In 2020, the annual sales volume of Chen’s Pinduoduo store is expected to exceed 50 million yuan, ranking number 1 in the pomelo category, and making Chen the youngest e-commerce star in Pinghe County.

New plans for fruit

This year’s pomelo season is approaching and Chen has a new plan. In recent years, amid increasing annual yields of pomelo from Hainan, Guangxi and Sichuan, the domestic market has become saturated with prices falling. It has become extremely hard to make any profit at all.

“Pomelo farmers have been planting pomelo for a year. It should be a bumper harvest, but their income has declined instead of increasing,” Chen says. To try and solve this dilemma, Pinghe locals have tried to introduce several new varieties under the guidance of the Fujian Academy of Agricultural Sciences.

Chen believes there is a future in going down the “origin brand” route. There is a small stream in Pinghe called “Guanxi” and the pomelo that grow near the stream are the best, creating the “Guanxi Honey Pomelo” brand. However, dealers often counterfeit it, undermining brand value.

“Only by building the brand can we improve the profit space of pomelo, and the key is to integrate the supply chain,” Chen says.

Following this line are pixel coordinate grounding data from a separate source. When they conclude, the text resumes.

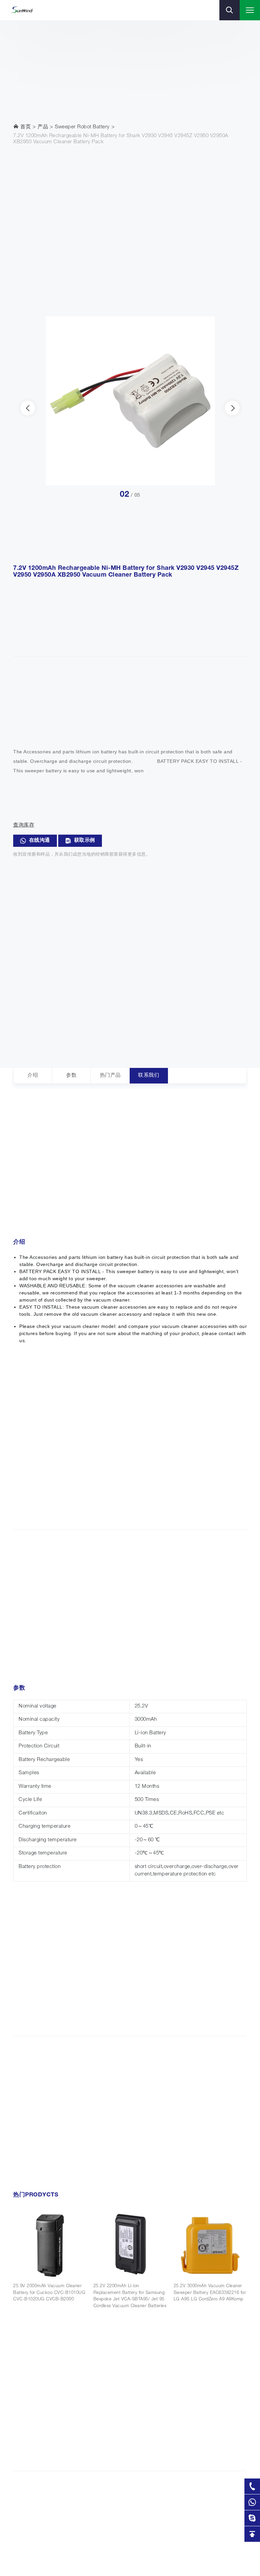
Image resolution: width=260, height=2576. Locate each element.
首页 (25, 127)
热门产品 (110, 1075)
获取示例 (84, 840)
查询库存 (23, 825)
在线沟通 (39, 840)
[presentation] (28, 408)
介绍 (32, 1075)
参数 (71, 1075)
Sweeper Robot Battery (82, 127)
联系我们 (148, 1075)
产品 (43, 127)
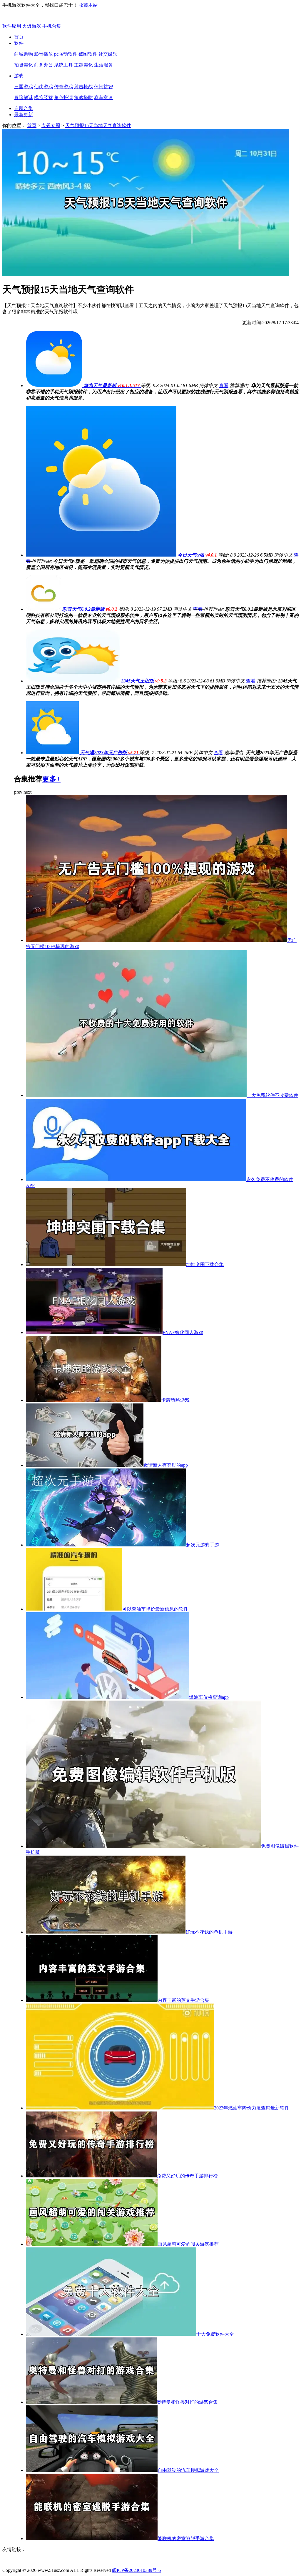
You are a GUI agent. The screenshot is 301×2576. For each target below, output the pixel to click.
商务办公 (43, 64)
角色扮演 (63, 97)
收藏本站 (88, 5)
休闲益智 (103, 86)
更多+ (51, 779)
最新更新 (23, 114)
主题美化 (83, 64)
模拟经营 (43, 97)
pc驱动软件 (65, 53)
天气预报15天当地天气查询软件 (98, 125)
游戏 (19, 75)
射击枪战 (83, 86)
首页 (19, 36)
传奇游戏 (63, 86)
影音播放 (43, 53)
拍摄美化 (23, 64)
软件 (19, 43)
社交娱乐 (107, 53)
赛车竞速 (103, 97)
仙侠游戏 (43, 86)
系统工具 (63, 64)
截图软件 (87, 53)
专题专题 (50, 125)
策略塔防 (83, 97)
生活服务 (103, 64)
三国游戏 (23, 86)
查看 (223, 385)
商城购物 (23, 53)
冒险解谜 (23, 97)
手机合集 (51, 26)
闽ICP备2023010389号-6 (136, 2570)
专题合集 (23, 108)
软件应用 (11, 26)
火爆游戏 (31, 26)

Gao Junxian, who graduated from Fujian Agriculture and Forestry University with a bachelor's degree, is one of Chen’s business partners and the eldest brother in his young team. He has many years of supply chain operation experience and is now integrating the upstream supply chain of Guanxi Honey Pomelo.

Recently, Chen and his team went to Zhangzhou many times to visit a local e-commerce company called Nongyun Chain. Wang Qingzhang, the founder of Nongyun Chain, is an e-commerce veteran and also known as “Wang Chongyang” in local e-commerce circles.

Over the past decade, Wang has worked in almost all agricultural areas in China, making him a solid supporter of agricultural standardization and branding.

Wang believes that only by ensuring the profit space of farmers can the healthy development of the whole industrial chain be ensured.

After hearing Chen’s idea, the two sides immediately hit it off and prepared to join hands to launch a brand defense of “Guanxi Honey Pomelo” during this year’s pomelo season.

“Agriculture is a hard industry. It’s not easy to do well,” says Chen, but no matter how difficult it, he is determined to be a second-generation fruit farmer and take on the baton from his father.